Use IRBuilder::SetInsertPoint(BasicBlock *TheBB, BasicBlock::iterator IP) for that. After this change there will be no situation when InsertPt is available, so the code can structured slightly differently:

if (auto *BaseInst = dyn_cast<Instruction>(Base)) {
  if (isa<PHINode>(BaseInst))
    Builder.SetInsertPoint(BaseInst->getParent(), BaseInst->getParent()->getFirstInsertionPt())
  else
    Builder.SetInsertPoint(BaseInst->getNextNode());
} else
  Builder.SetInsertPoint(...);
DaniilSuchkov marked an inline comment as done.Nov 7 2019, 9:59 PM
DaniilSuchkov added inline comments.
llvm/lib/Transforms/InstCombine/InstCombinePHI.cpp
1163–1164

It's ok to insert at the end of BB.

It can result in broken IR by insertion of a regular instruction after terminator.

Take a look at "test_neg_gep_and_bitcast_phi_no_insert_pt", in that case there is no valid insertion point in bb at all:

catch:
  ; There is no insertion point in this basic block!
  %obj = phi i8* [ %obj1, %entry ], [ %obj2, %cont ]
  %cs = catchswitch within none [label %doit] unwind to caller
DaniilSuchkov edited the summary of this revision. (Show Details)

Removed support of non-inbounds pointers.

apilipenko accepted this revision.Nov 8 2019, 6:58 PM
This revision is now accepted and ready to land.Nov 8 2019, 6:58 PM

No further comments from me.
This seems correct, but still not sure where this should actually be performed.

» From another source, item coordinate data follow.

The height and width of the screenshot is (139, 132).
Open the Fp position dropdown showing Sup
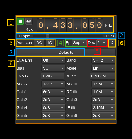[79, 43]
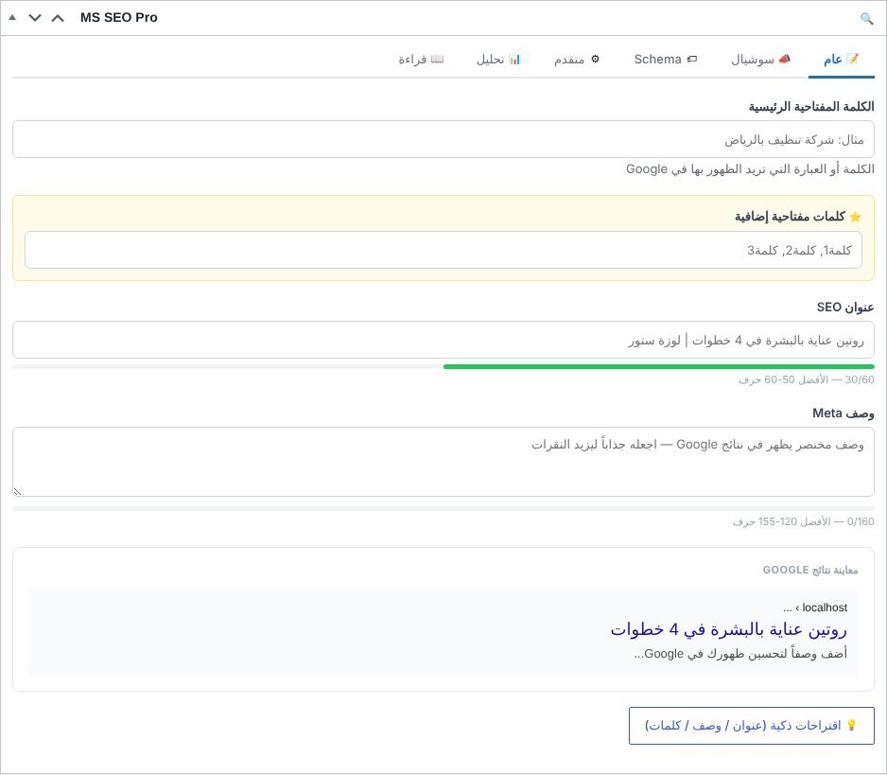Switch to the قراءة tab
This screenshot has height=775, width=887.
421,60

llvm/lib/Transforms/InstCombine/InstCombinePHI.cpp
1171

Do you want to restore previous insertion point afterwards, i.e. use InsertPointGuard?

DaniilSuchkov marked an inline comment as done.Nov 10 2019, 10:24 PM
DaniilSuchkov added inline comments.
llvm/lib/Transforms/InstCombine/InstCombinePHI.cpp
1171

I don't think so. In general it doesn't look like it is a common practice to restore insertion point in InstCombine (5 uses of InsertPointGuard vs 27 uses of SetInsertPoint). Moreover, in InstCombiner::run IP is being reset at every iteration, so it makes sense to reset IP only within helper functions that are to be called from other transformations, but this function isn't intended to be used this way.

This revision was automatically updated to reflect the committed changes.